Ma sì, il capo contabile, il signore di cui neanche faccio il nome, perché tanto è irrilevante, perché prima dell’arresto lo conoscevano solo i suoi familiari, perché è un cittadino da considerarsi innocente fino a sentenza che dimostri il contrario, lo abbiamo visto tutti: trascinato in ceppi, scaricato dal cellulare, spinto da tre agenti della Penitenziaria, nel mentre copriva le manette con il cappotto, poi cercava di coprirsi il volto, quindi s’accorgeva che coprendo il volto scopriva le manette, il tutto mentre nessuno dei poliziotti riteneva di dover dire una parola ai giornalisti, nel mentre lo sciame dei fotografi gli correva dietro, fino all’insulto con augurio di morte e le porte, a vetri, che gli si chiudono alle spalle. Una domanda: ma non si era approvata una legge che proibiva di riprendere i cittadini in manette?
Ma la legge si applica solo a tutela dei vincenti, dei forti, di quelli che devono avere ragione. Chi ha truccato i conti Parmalat e chi ha inseguito l’uomo in ceppi hanno una cosa in comune: sono disposti a violare la legge, pur di trarne vantaggi.

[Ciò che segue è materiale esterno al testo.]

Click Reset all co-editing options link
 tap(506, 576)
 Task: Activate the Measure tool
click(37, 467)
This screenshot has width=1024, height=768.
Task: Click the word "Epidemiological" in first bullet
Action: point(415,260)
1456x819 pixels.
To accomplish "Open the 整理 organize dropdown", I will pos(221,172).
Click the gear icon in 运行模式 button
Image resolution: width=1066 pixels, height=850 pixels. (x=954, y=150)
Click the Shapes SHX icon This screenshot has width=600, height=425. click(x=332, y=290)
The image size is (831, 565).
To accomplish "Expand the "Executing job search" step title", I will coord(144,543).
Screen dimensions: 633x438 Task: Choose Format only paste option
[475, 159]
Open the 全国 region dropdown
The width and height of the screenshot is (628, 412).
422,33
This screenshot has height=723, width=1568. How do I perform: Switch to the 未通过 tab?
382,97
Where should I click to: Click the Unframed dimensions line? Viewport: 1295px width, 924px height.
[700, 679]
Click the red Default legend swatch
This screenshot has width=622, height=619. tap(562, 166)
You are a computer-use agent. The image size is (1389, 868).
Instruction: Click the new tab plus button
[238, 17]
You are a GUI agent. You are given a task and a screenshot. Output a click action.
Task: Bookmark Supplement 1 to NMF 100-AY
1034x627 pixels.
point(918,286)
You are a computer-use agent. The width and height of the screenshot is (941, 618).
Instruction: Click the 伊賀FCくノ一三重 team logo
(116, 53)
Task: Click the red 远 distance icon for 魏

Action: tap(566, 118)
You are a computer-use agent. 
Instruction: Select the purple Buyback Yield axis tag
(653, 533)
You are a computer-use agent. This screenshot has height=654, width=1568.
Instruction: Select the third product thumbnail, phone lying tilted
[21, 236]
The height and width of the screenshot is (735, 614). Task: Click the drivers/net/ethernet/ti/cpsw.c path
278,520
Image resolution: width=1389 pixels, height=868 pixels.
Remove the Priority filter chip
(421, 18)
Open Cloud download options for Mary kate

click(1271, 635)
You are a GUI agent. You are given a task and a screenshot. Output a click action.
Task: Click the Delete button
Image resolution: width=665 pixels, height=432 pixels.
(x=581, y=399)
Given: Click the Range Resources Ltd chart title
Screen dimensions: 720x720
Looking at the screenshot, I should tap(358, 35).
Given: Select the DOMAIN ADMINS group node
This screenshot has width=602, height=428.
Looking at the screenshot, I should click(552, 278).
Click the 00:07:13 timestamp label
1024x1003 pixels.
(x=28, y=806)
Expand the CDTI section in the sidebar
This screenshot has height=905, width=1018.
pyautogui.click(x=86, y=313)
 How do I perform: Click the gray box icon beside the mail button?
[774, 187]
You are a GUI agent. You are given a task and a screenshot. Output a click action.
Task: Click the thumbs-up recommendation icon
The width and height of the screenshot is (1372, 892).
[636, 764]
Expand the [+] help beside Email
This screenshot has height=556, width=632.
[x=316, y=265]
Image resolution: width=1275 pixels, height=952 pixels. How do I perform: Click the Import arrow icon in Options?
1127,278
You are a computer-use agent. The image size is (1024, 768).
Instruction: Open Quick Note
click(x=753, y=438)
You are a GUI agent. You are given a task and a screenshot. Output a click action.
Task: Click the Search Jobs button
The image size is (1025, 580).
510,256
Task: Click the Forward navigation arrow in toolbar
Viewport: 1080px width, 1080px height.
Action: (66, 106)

Ieri l’evidenza della truffa Parmalat veniva ignorata, anche da non ignare redazioni economiche, perché Tanzi ed i suoi erano dei vincenti, dei partner da difendere, degli inserzionisti pubblicitari da cocolare; oggi si fa finta di non vedere il reato commesso da tutto il mondo giornalistico, perché si fa finta di credere che questa sia la libertà di cronaca. Contano gli interessi, non la legge. E chi deve vigilare volge lo sguardo altrove.